C’est un problème de capacité industrielle plus que de complexité intrinsèque. C’est vrai que l’EPR est plus gros qu’un réacteur classique mais comme dans une centrale classique, on doit construire une enceinte en béton étanche, des pièces métalliques inoxidables et faire de bonnes soudures.En fait, le problème c’est qu’on a perdu les compétences pour construire des réacteurs car on a cessé d’en construire. On n’a pas formé à ces métiers qualifiés. Alors on fait venir des soudeurs de Pologne. Mais en Pologne, il n’y a pas de réacteurs alors les ouvriers n’ont pas la qualification et encore moins l’expérience. On a aussi perdu la capacité au niveau organisationnel. Un chantier comme celui-là n’est pas un chantier de BTP classique comme Bouygues les fait habituellement.
Les problèmes risquent-t-ils de s’aggraver ?
L’EPR français a déjà trois, quatre ans de retard par rapport au délai officiel (1). C’est énorme. Et le coût a déjà doublé. En 2005-2006 au moment où on a pris la décision de construire l’EPR, le coût de l’électricité produite était évalué à 32 euros le Mwh. Fin 2008, il était évalué à 58 euros le Mwh. C’est déjà le niveau de l’éolien terrestre ! Et c’était avant qu’on prenne encore 2 milliards de coûts de retard. Si les coûts augmentent encore, l’EPR risque de n’être plus du tout compétitif. C’est pour ça qu’il y a une pression forte sur le chantier. Le coût de construction dépend du temps pendant lequel on exploite la main d’oeuvre et aussi des intérêts financiers. EDF a emprunté pour construire l’EPR et les intérêts coureront jusqu’à ce qu’il commence à produire. Or EDF n’est plus une entreprise publique. Elle n’a pas la capacité d’absorber les coûts financiers liés à ce genre de dépenses. Elle a des actionnaires privés à qui elle doit rendre compte.Que risque-t-il de se passer ?

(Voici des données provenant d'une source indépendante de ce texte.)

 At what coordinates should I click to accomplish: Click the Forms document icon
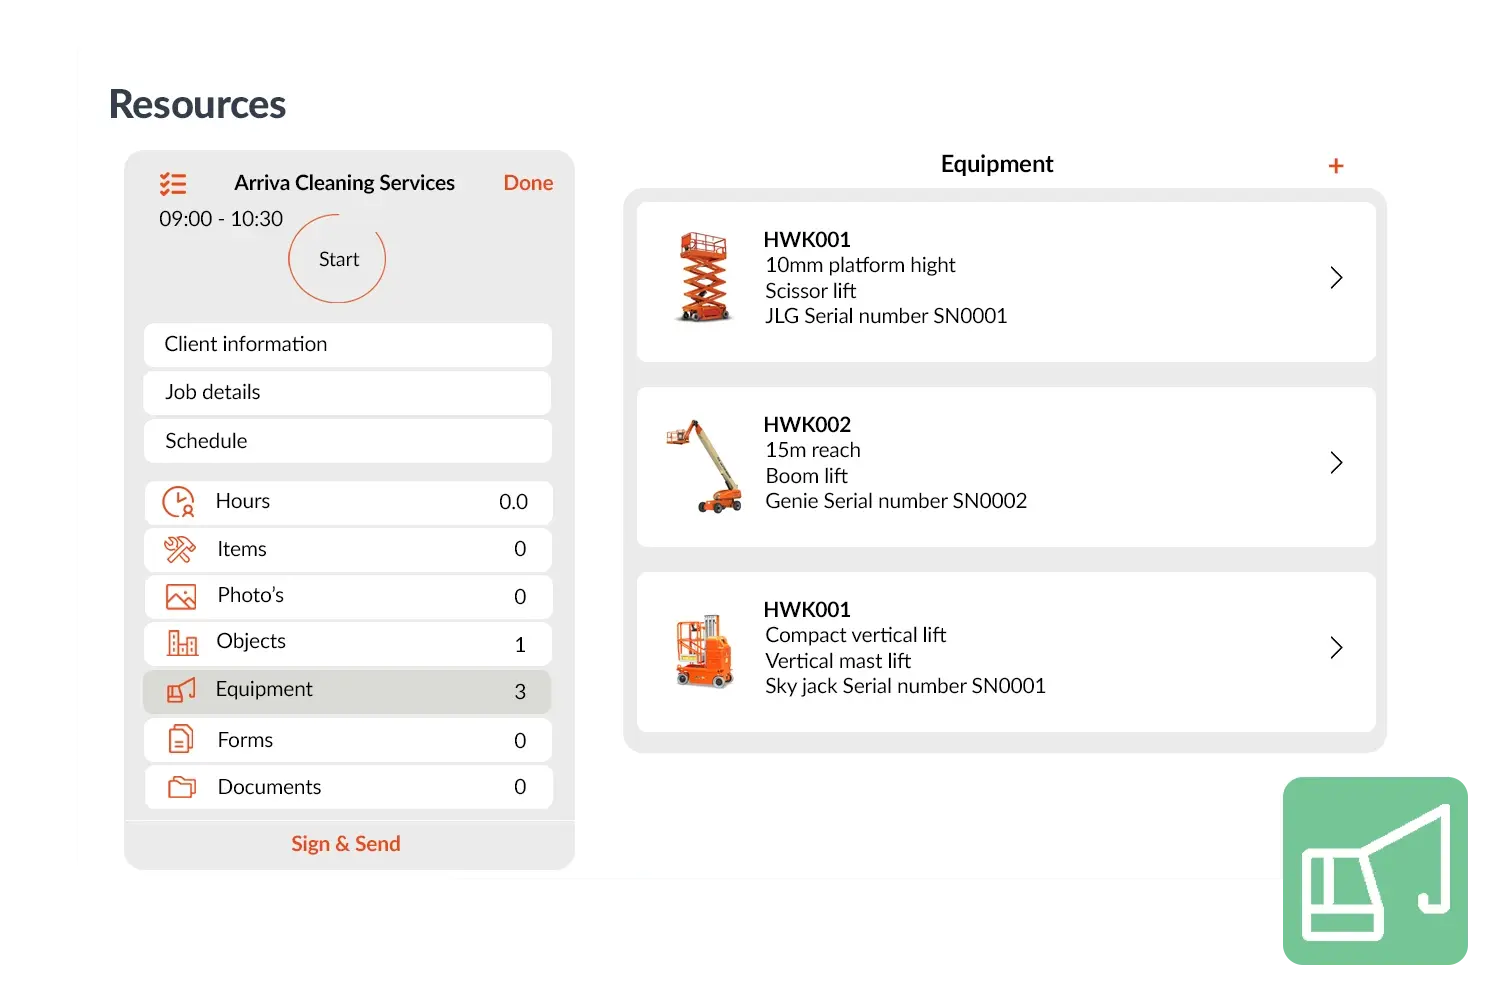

Si ces malfaçons continuent, l’ASN pourrait demander l’arrêt du chantier. Et la démolition de certaines parties qui devront être reconstruites. Aujourd’hui, c’est rigoureusement impossible de dire comment chaque écart va être réglé. Certains risquent de prendre deux semaines, d’autres deux ans. A mon sens, vu certains écarts, il serait inquiétant qu’ils soient réglés rapidement comme s’il n’y avait rien de grave.(1) EDF a indiqué en juillet un nouveau retard de deux ans pour l’EPR qui doit être mis en service en 2016 alors qu’il était initialement prévu pour l’an prochain. La facture est déjà estimée à 6 milliards d’euros soit le double des estimations initiales.